▶ _Exercise objective_: Copy everything from the line containing "Given: Click the" down to the end of the records word for word, and leave the pictures out of your answer.

start Listed entries

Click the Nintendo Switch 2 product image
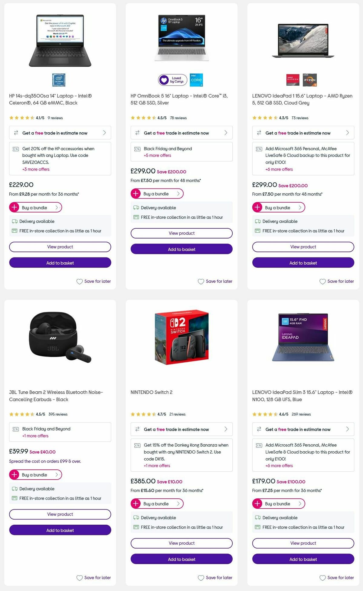This screenshot has height=591, width=363. (181, 339)
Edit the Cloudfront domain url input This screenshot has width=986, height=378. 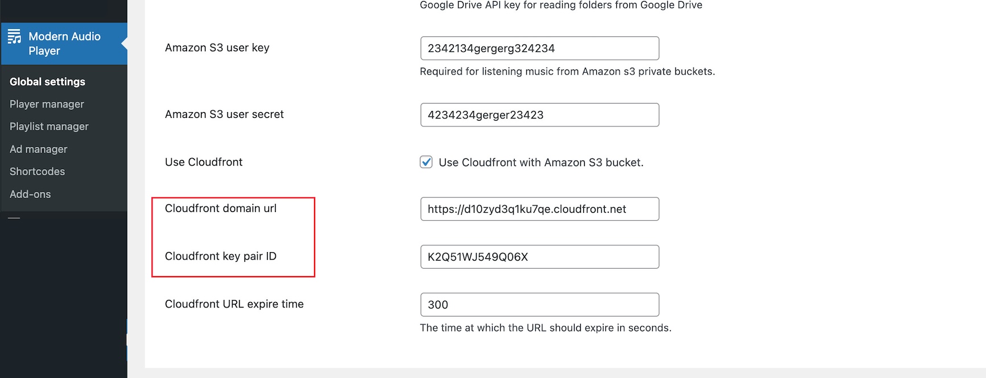[x=539, y=209]
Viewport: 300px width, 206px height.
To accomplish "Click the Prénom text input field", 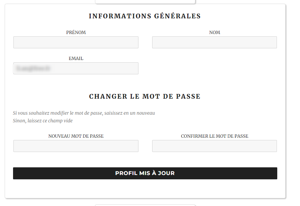I will (76, 42).
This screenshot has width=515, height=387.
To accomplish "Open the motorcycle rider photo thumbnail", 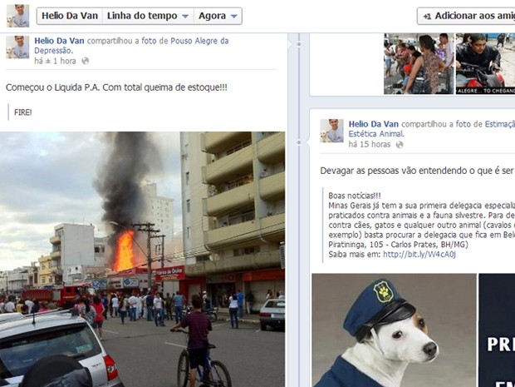I will click(x=485, y=63).
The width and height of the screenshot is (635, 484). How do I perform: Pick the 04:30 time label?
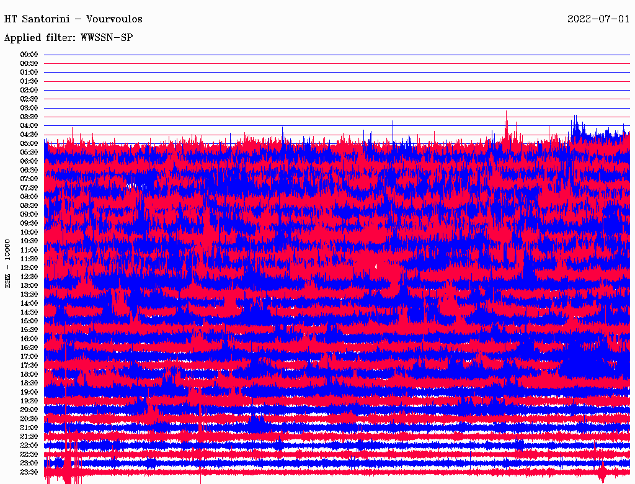[29, 135]
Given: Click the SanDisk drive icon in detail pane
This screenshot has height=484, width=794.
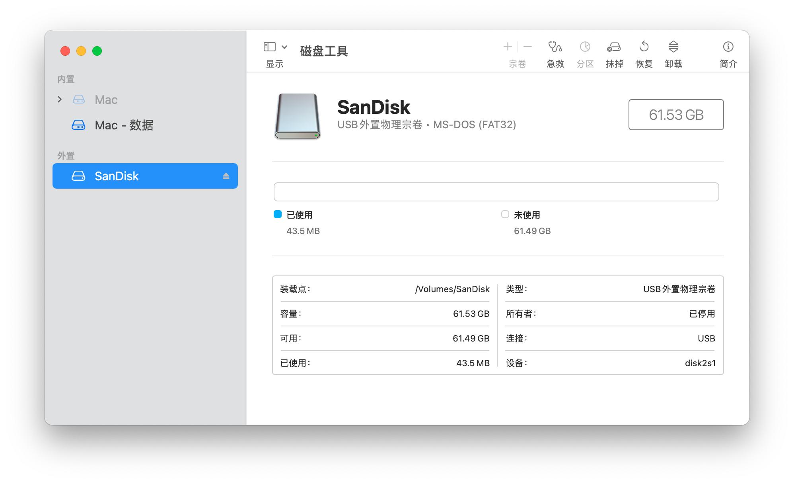Looking at the screenshot, I should click(297, 116).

end Listed entries

▶ _Answer to this problem_:
Given: Click the SanDisk drive icon in detail pane
This screenshot has height=484, width=794.
Looking at the screenshot, I should click(297, 116).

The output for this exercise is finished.